Life with the Pencil
Apple's Pencil has been around for over two years now, it has changed very little since the day it launched. For the most part, that's a good thing: its pressure sensitivity and tilt detection make it an elegant, capable companion for artists and ardent note-takers. But does it work as well here as on an iPad that costs twice as much? Unless you're a professional digital artist, the answer is "yes." I've never had much of an eye for art, but our video producer Brian Oh -- an Apple Pencil neophyte, mind you — found doodling on the 2018 iPad surprisingly pleasant. Ditto for the handful of children I yielded the iPad to over Easter weekend, though their work was largely lacking in, err, artistic integrity. Meanwhile, I spent most of my time with the Pencil jotting down quick notes marking up documents with Pages' new smart annotations and found nothing amiss.

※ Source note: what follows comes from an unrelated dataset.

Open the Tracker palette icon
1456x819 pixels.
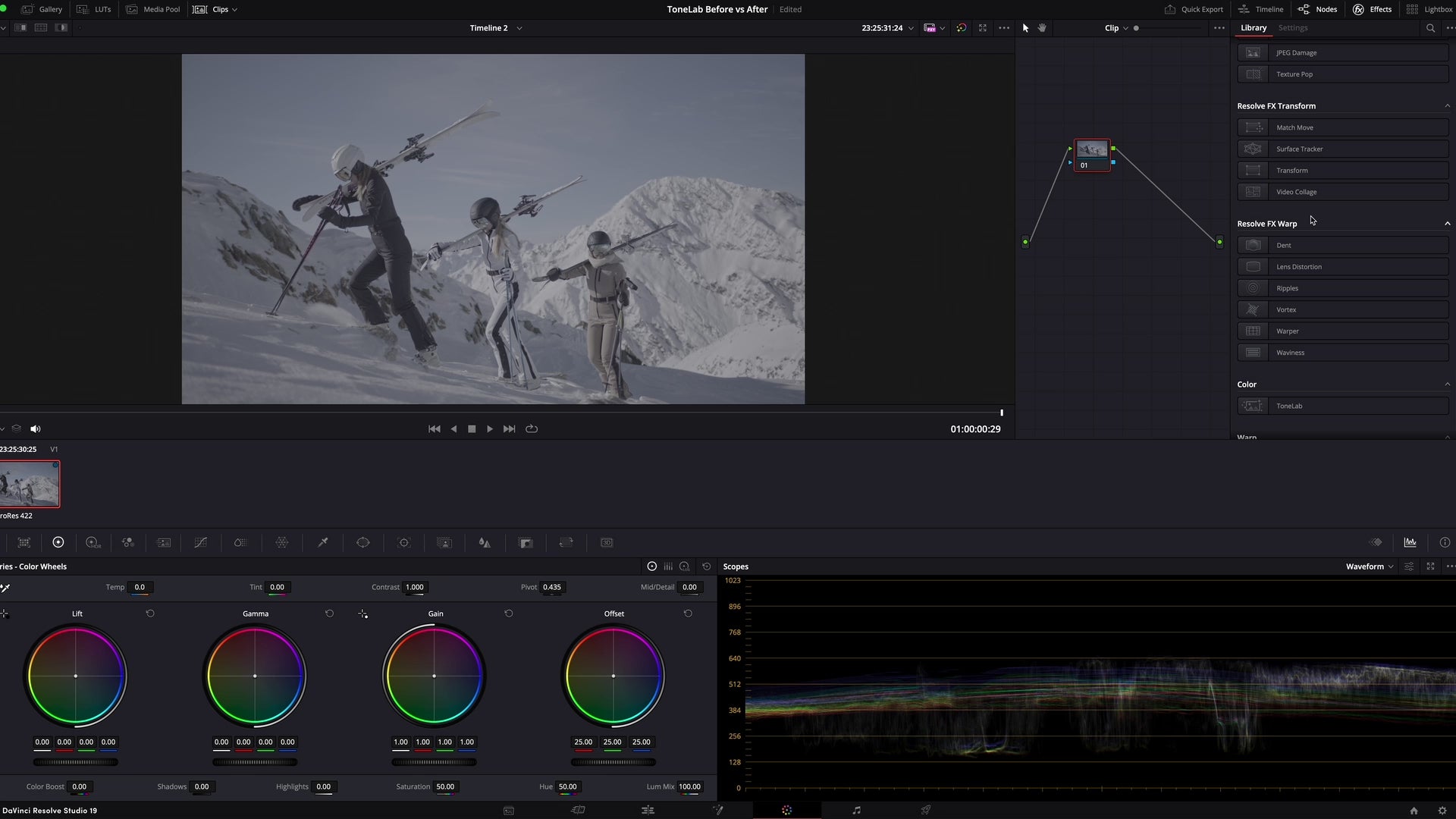(x=404, y=543)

The only real difference between using the Pencil on a $650 iPad Pro 10.5 and on a tablet that costs half that is the way it feels. The gap between the Retina display and the glass covering it means the pencil makes a more pronounced plunking sound than an iPad Pro when you tap the screen with it. Otherwise, it works as well as the first batch of Pros Apple released -- you know, the ones before Apple started including 120Hz ProMotion displays.
To be clear though, most people won't need to splurge on an Apple Pencil. I've loved my time with it, and it's undeniably useful, but I can't say its blend of utility and price is worth $99 for most people. (Sadly, the $50 Logitech Crayon unveiled in Chicago will be sold exclusively to educators). If nothing else, the Pencil's journey down-market may offer a bit of insight into the future of the iPad Pro. After all, the Pencil was one of the Pro line's marquee features; now that anyone who buys a new iPad can use one, it stands to reason that other factors will soon differentiate the Pro from Apple's basic tablet. All of a sudden, rumors of iPad Pros with notches and even larger screens don't just sound plausible — they seem probable.

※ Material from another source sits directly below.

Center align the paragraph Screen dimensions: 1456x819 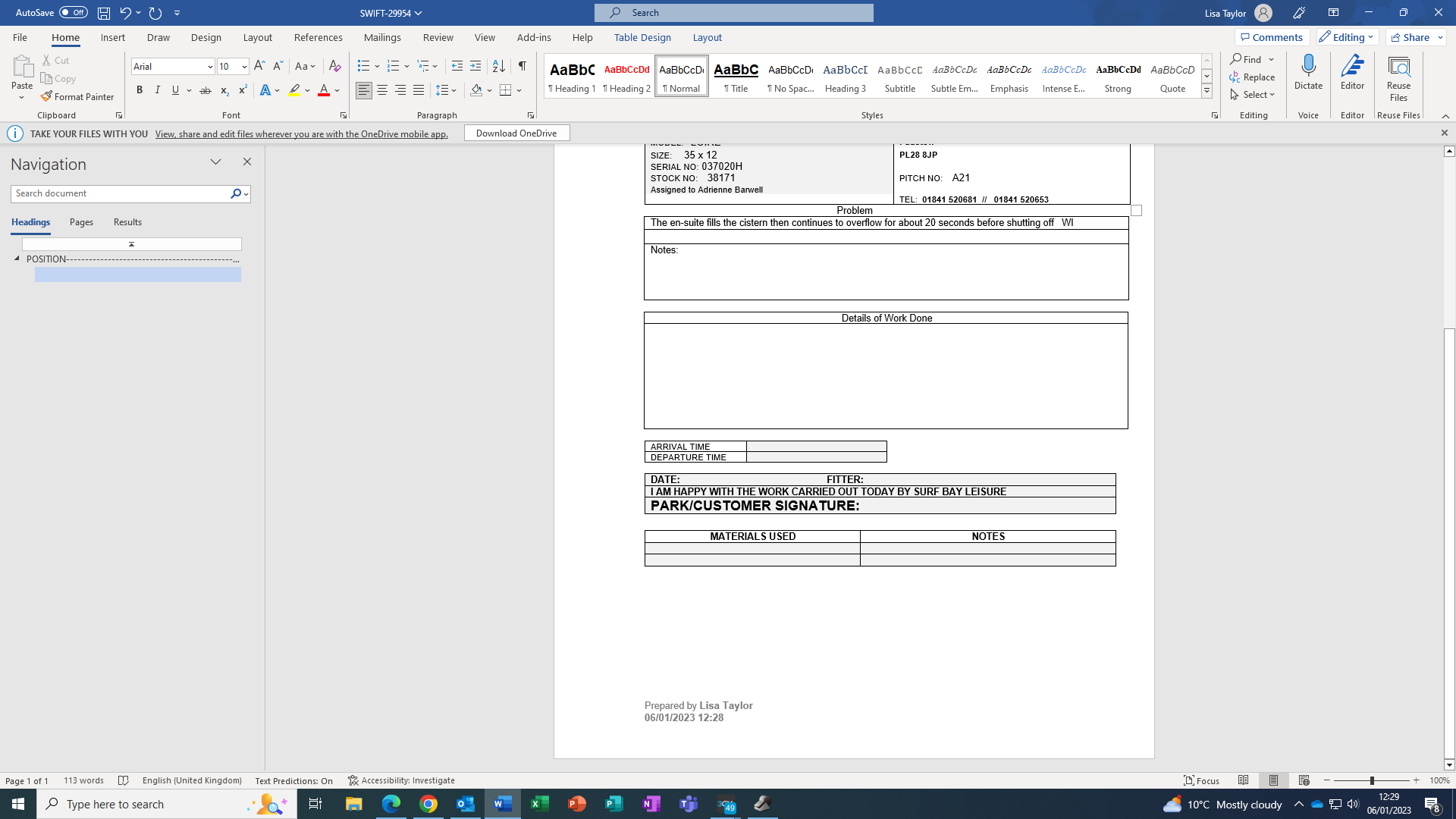(x=382, y=90)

There's still some relatively lively competition in the premium tablet space, but down here in the budget zone, truly good options are harder to come by. If you're not sold on the 2018 iPad, you may want to consider something like Samsung's Galaxy Tab S3. Sure, it came out last year, but it packs an absolutely gorgeous 9.7-inch Super AMOLED display and a thinner frame than the iPad. At $449 it's more expensive than the standard iPad, but it also comes with one of Samsung's S Pens right in the box for note-taking and sketching. Some will also welcome the ability to magnetically attach a keyboard, though in our experience, Samsung's keyboard is pretty lousy.
If kicking back with a movie on a tablet is more your speed, the iPad might be overkill. Something like Amazon's surprisingly decent Fire 10 HD tablet may fit the bill better. It lacks access to Google's services, but it's quicker than we anticipated and its 1080p screen was nicer than we're used to from Amazon. And the best part? It's really cheap -- just $150 for the base 32GB model. Meanwhile, Acer was the first company to unveil a tablet powered by Google's Chrome OS. The timing of Acer's announcement was seemingly chosen to take some of the wind out of Apple's sales, and it's mostly a play for classrooms, but Chrome OS is plenty capable if you have modest needs. Alas, it'll still be a few weeks before we get to take the $329 Chromebook Tab 10 out for a spin.